(Pixel coordinate grounding data)
# # #

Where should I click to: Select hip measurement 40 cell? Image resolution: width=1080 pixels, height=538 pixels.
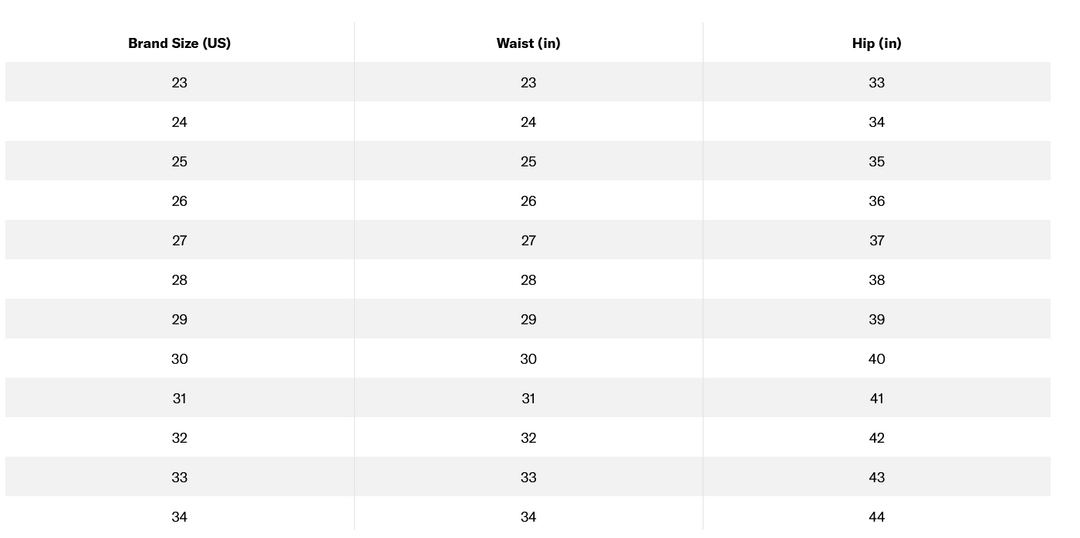(876, 359)
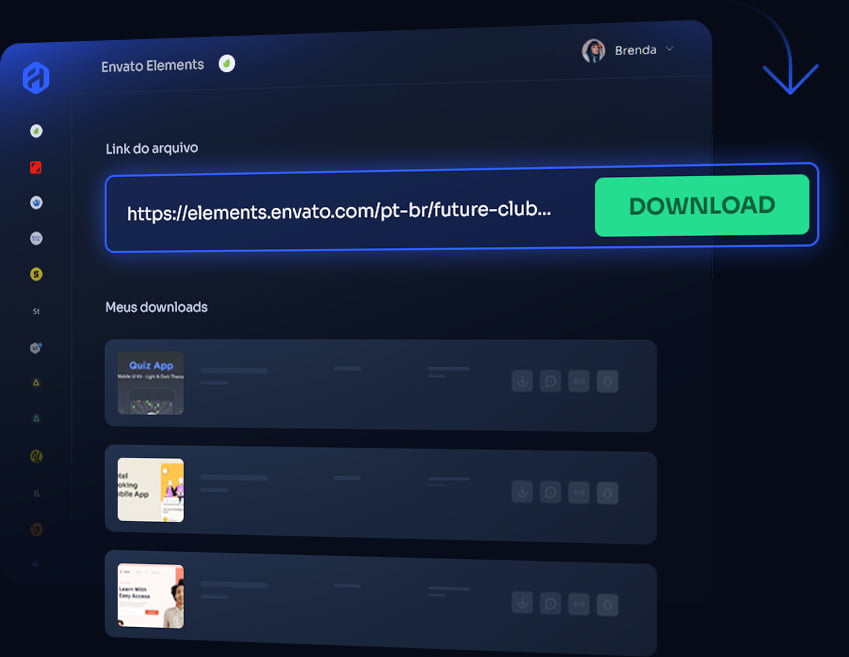The width and height of the screenshot is (849, 657).
Task: Select the red Adobe icon in sidebar
Action: tap(36, 167)
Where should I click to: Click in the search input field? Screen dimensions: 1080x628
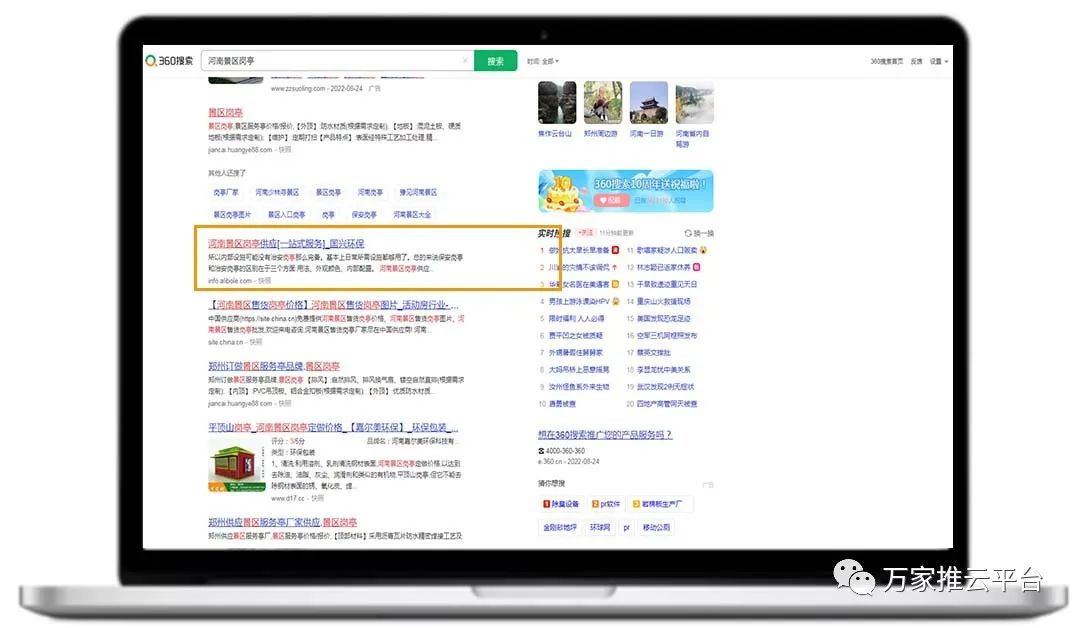[x=335, y=61]
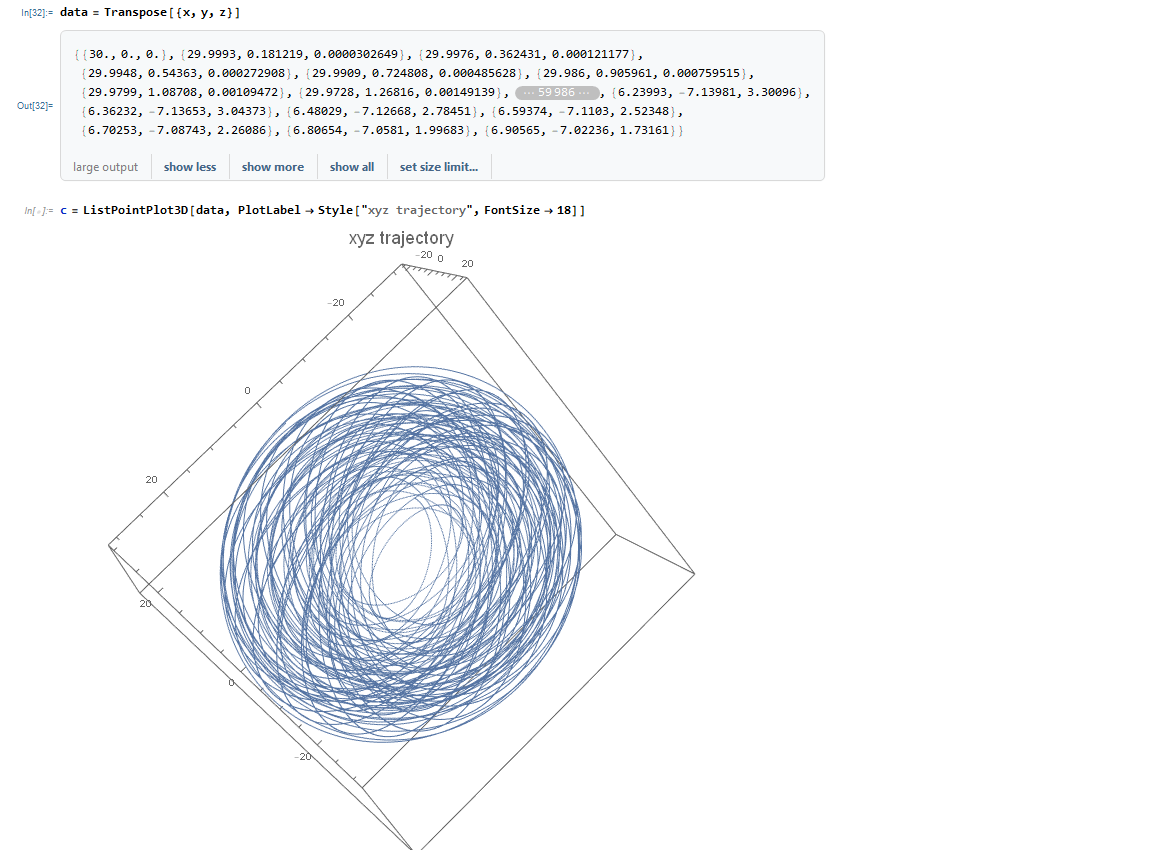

# # #

== WHAT TO DO ==
Repeat word for word, and nothing more, the lines between the line containing "Where should I click to: Click" and the last line of the records above, inclusive, without pictures.

== REPLY ==
Where should I click to: Click in the search input field? Screen dimensions: 1080x628
[x=335, y=61]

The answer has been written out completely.